Bu kış daha gelmeden üşümeye başladım. Kaşe manto hayretmiyor diye gittim bastım parayı kaz tüyü mont aldım. Alırken bi yolunan kazlara vicdanım sızladı ama sonuçta verdiğim paraya bakılırsa burada yolunan kazlardan biri de benim. Acıyor yalan yok. Kartı uzatınca derim yüzülüyor gibi oldum.
Artık ne ödediğime bakmıyorum açıkçası. Satan da alan da fiyatları takip edemiyor.
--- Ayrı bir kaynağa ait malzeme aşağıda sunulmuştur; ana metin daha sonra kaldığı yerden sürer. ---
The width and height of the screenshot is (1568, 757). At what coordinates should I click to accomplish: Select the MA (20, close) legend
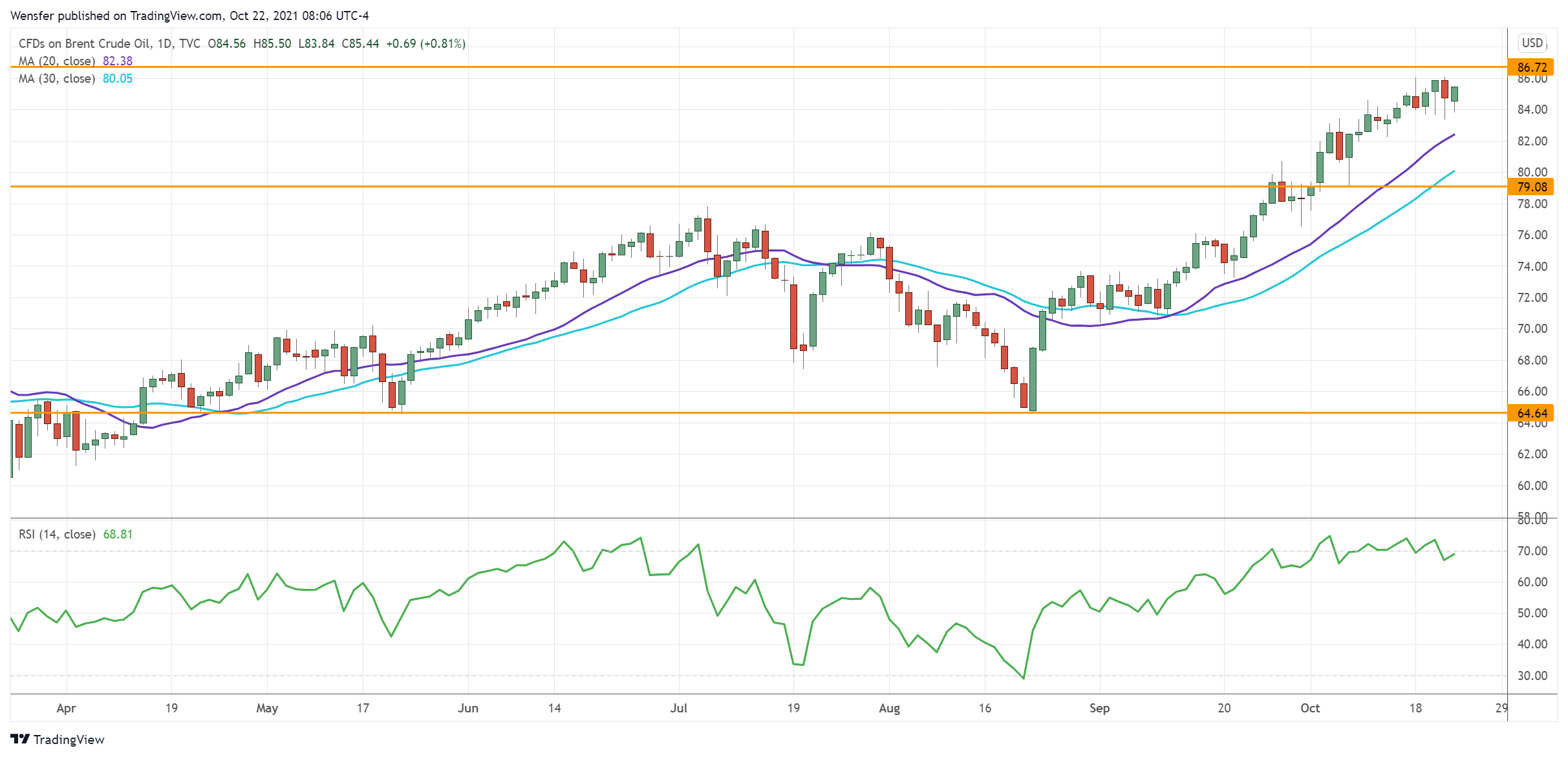point(57,61)
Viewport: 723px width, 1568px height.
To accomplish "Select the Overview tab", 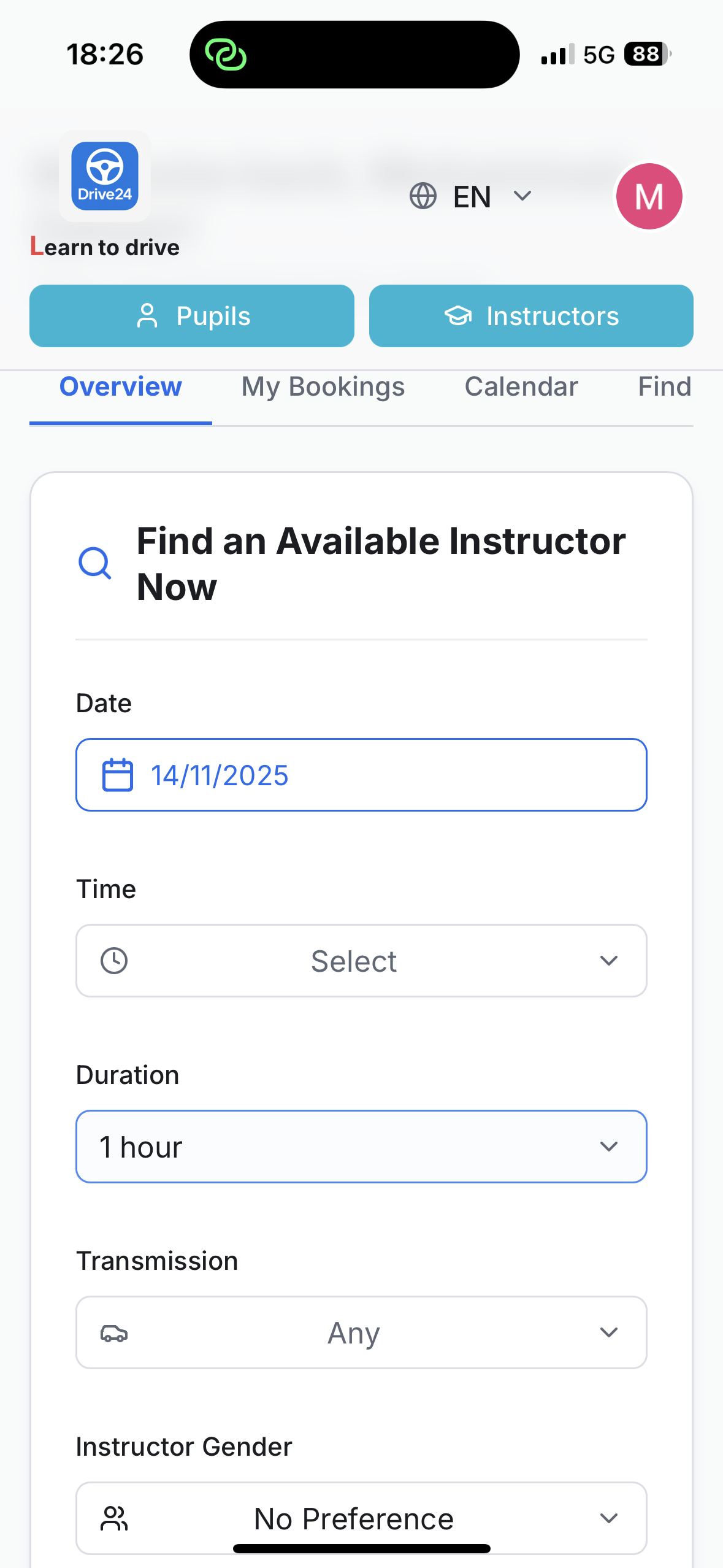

Montu alıp kasaya yürürken fiyatı değişmiş bile olabilir. Cüneyt Özdemir bile devreleri ateşe vermiş. Tuvalet kağıdı kurunu yayınlıyor. Tuvalet kağıdı bulamazsanız dolara silin mabadınızı kardeşim.
Bu arada bu gece Sivas'a yılın ilk karı yağıyor. Belki birazdan çıkar karlarda yuvarlanırım. Çünkü kaz tüyü montum var artık. Botlarımın da içi peluş. Kafama da izocam döşerim. Her şeye rağmen kış çok güzel diye bitireceğim bir yazıydı bu aslında ama nasip değilmiş.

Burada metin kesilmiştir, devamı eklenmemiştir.